このように、すでに日本は米国の半分規模となる巨大な市場を形成しているのだ。さらに人口対比換算をして国民一人当たりのEコマース市場を見ると、日本は米国の1.25倍に達する。
そうした動きと連動するように、このところ首都圏を中心に、ネット通販事業向けの最新鋭大型物流施設が続々と開業している。その背景には、アマゾンの即日配送に対する各社の強い危機感がある。たとえば楽天は、日本の人口の約7割をカバーするエリアに即日配送するため、100億円規模の投資を発表している。
一方、三井不動産も物流事業に初参入する。

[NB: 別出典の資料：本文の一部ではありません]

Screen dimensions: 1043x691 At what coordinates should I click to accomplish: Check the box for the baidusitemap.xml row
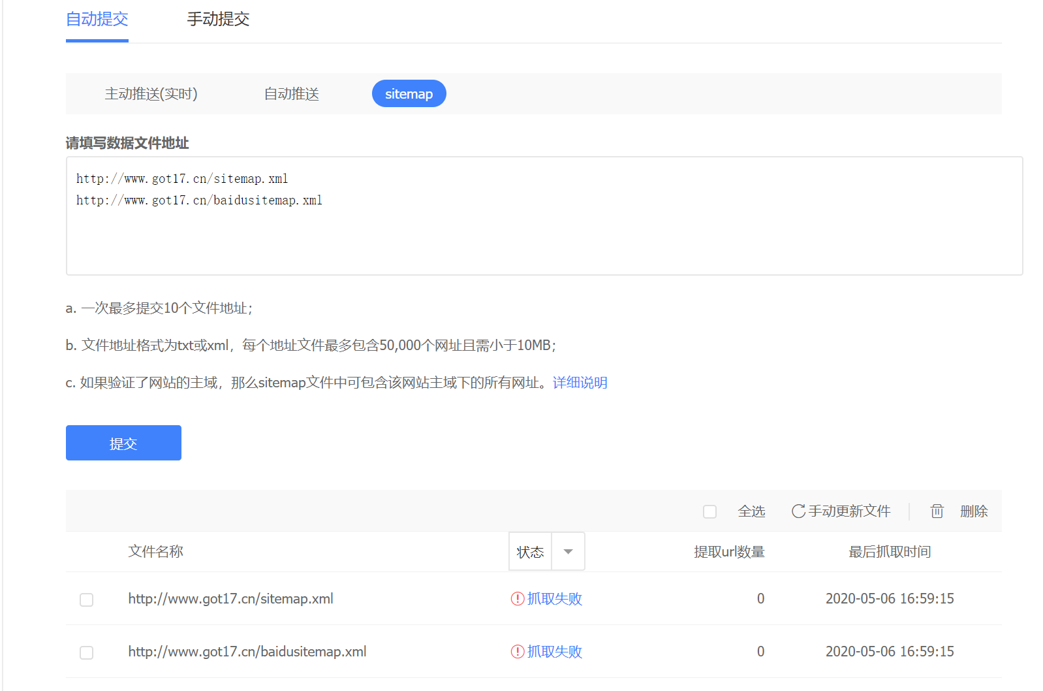tap(86, 652)
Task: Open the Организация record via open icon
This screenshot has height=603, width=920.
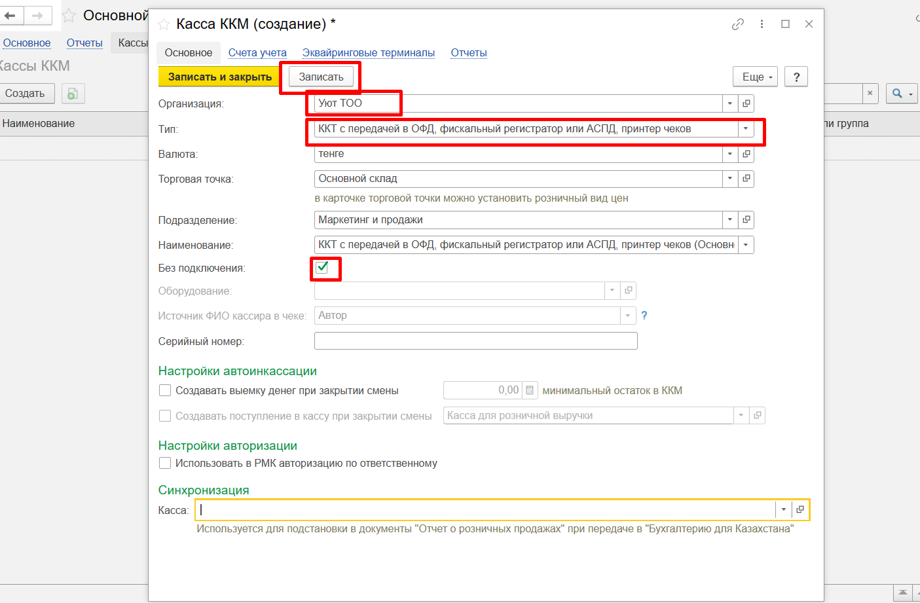Action: (x=746, y=103)
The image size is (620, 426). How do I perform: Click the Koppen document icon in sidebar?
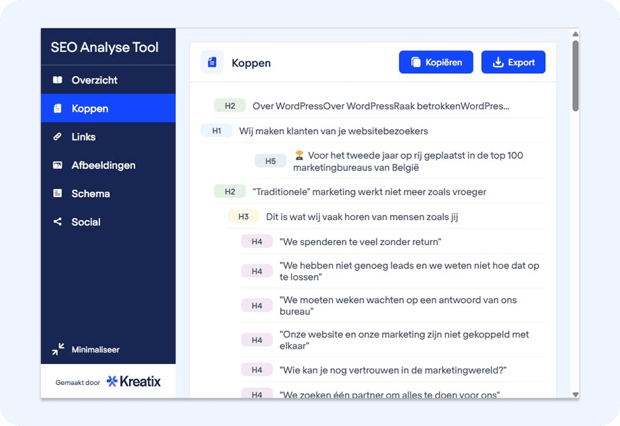(57, 108)
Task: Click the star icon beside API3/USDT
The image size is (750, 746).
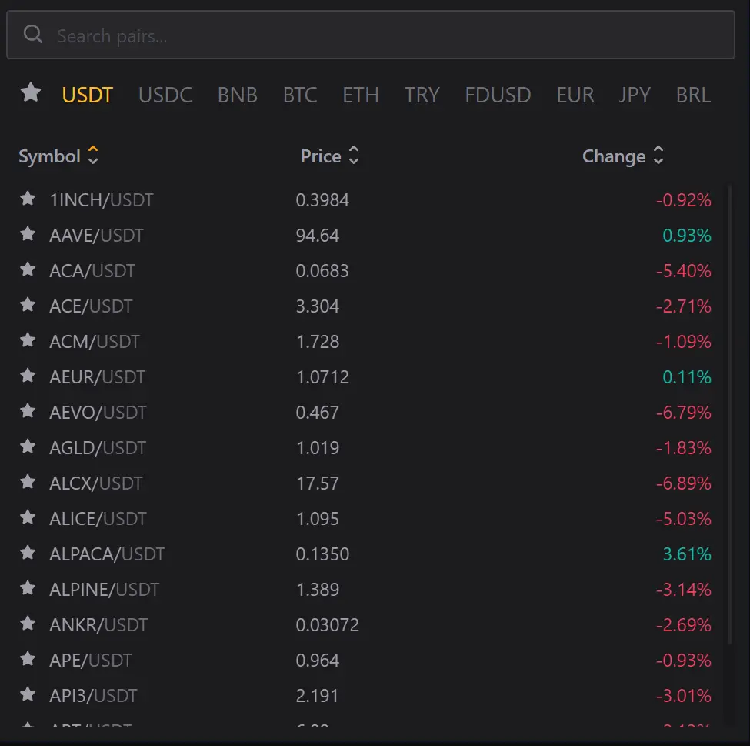Action: (x=28, y=695)
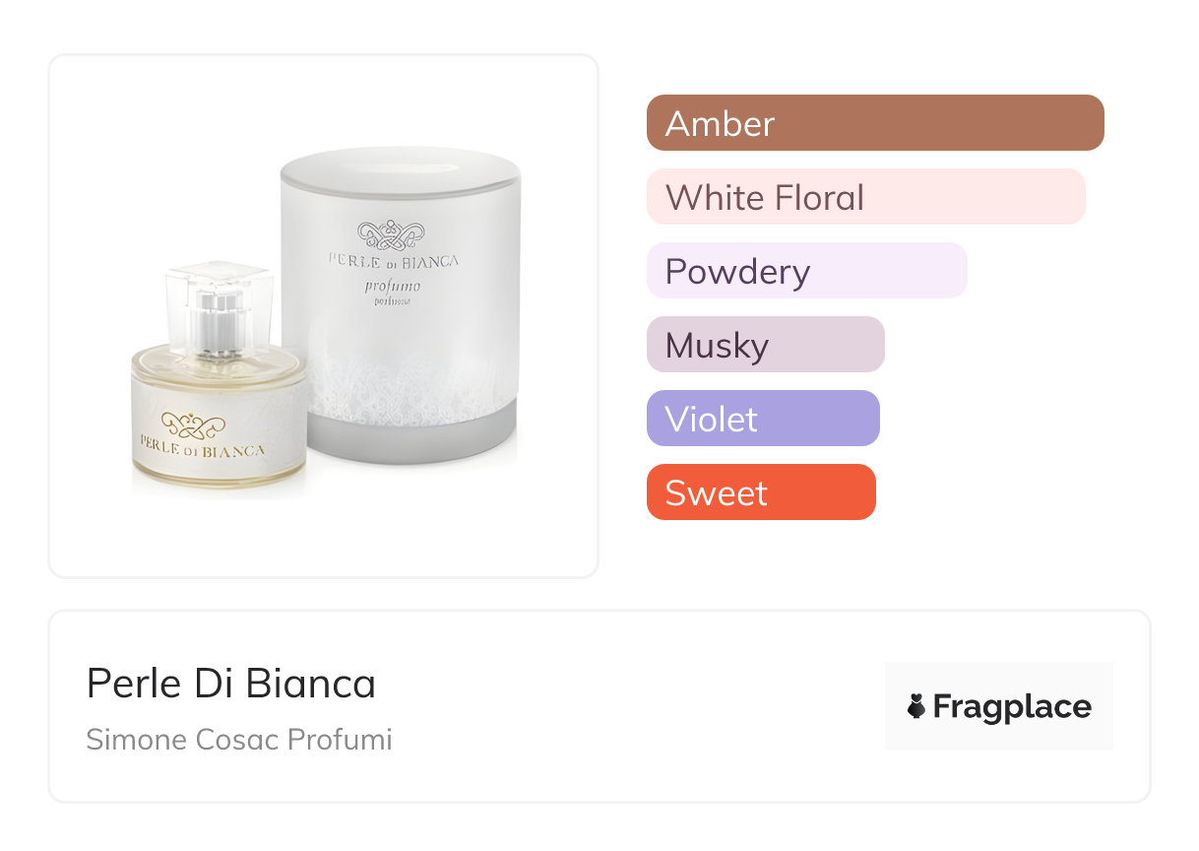This screenshot has height=851, width=1199.
Task: Select the White Floral accord bar
Action: [865, 197]
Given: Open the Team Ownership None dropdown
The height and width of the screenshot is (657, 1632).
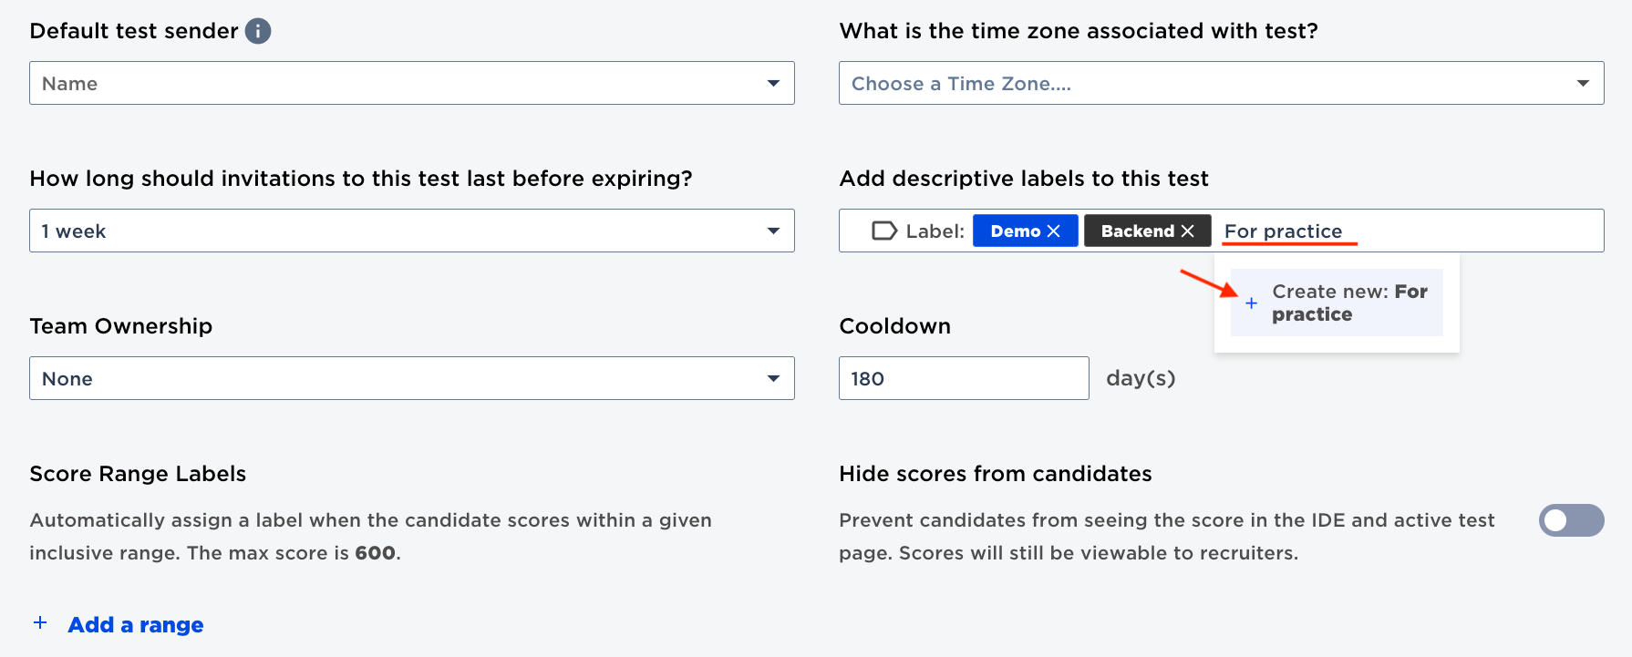Looking at the screenshot, I should tap(412, 378).
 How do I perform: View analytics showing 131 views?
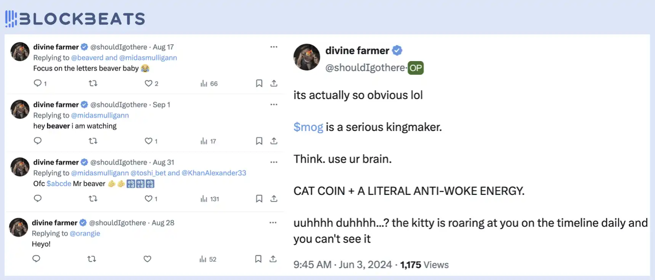click(x=210, y=199)
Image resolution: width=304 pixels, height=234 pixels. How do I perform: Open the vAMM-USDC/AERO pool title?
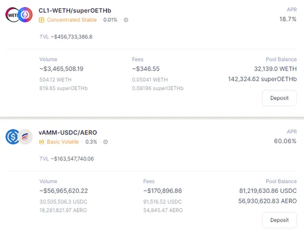point(67,132)
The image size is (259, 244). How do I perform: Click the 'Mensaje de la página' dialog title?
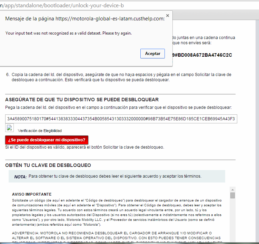[x=85, y=19]
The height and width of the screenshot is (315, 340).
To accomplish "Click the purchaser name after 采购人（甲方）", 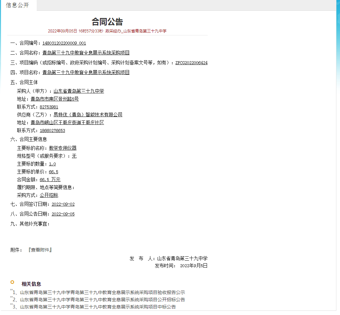I will pos(79,91).
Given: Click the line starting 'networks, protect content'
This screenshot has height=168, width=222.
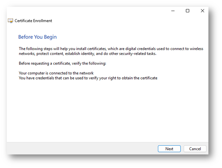Looking at the screenshot, I should 88,54.
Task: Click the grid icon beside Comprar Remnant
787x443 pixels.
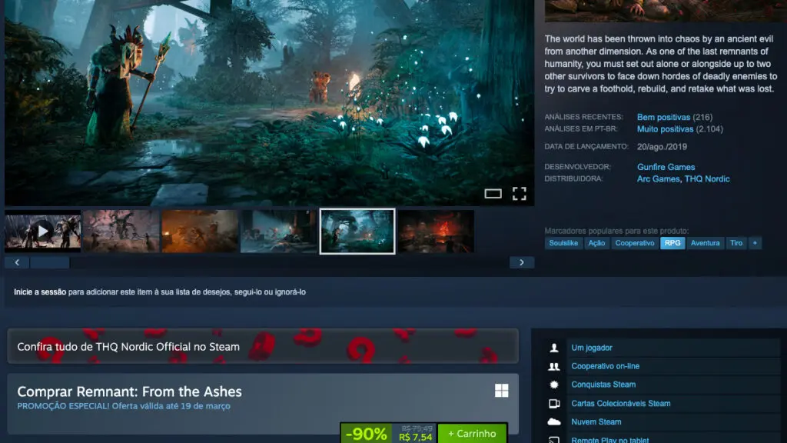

今後6年間で3大都市圏主体に約20棟の物流施設を建設し、即日配送も可能な多様なネット通販業者のニーズに対応するという。さらに三菱地所や大和ハウス工業などの異業種大手も、相次いでこの物流市場へ参入しだしてきた。
このような、いわば「物流バブル」とも言える現象は、物流系REIT(リート)相場が過熱してこの業界に資金がふんだんに流れ込んでくるなど、実需以外の要因も指摘されている。
それはともかくとして、こうしたハイテク物流施設の急増は、ネット通販の利便性と市場拡大をさらに促進することに変わりはない。従って有店舗小売業はそうした面からも、「わざわざ店に来てもらう」魅力と武器の明確化と強化が求められよう。
一方、前述のように増加、進化する「サードパーティ・ロジスティックス」に勝る究極の手法は、独自の自社物流方式の確立だろう。言うまでもなくそのベンチマーキング企業は、ネット通販ではアマゾン、そして有店舗では「しまむら」だ。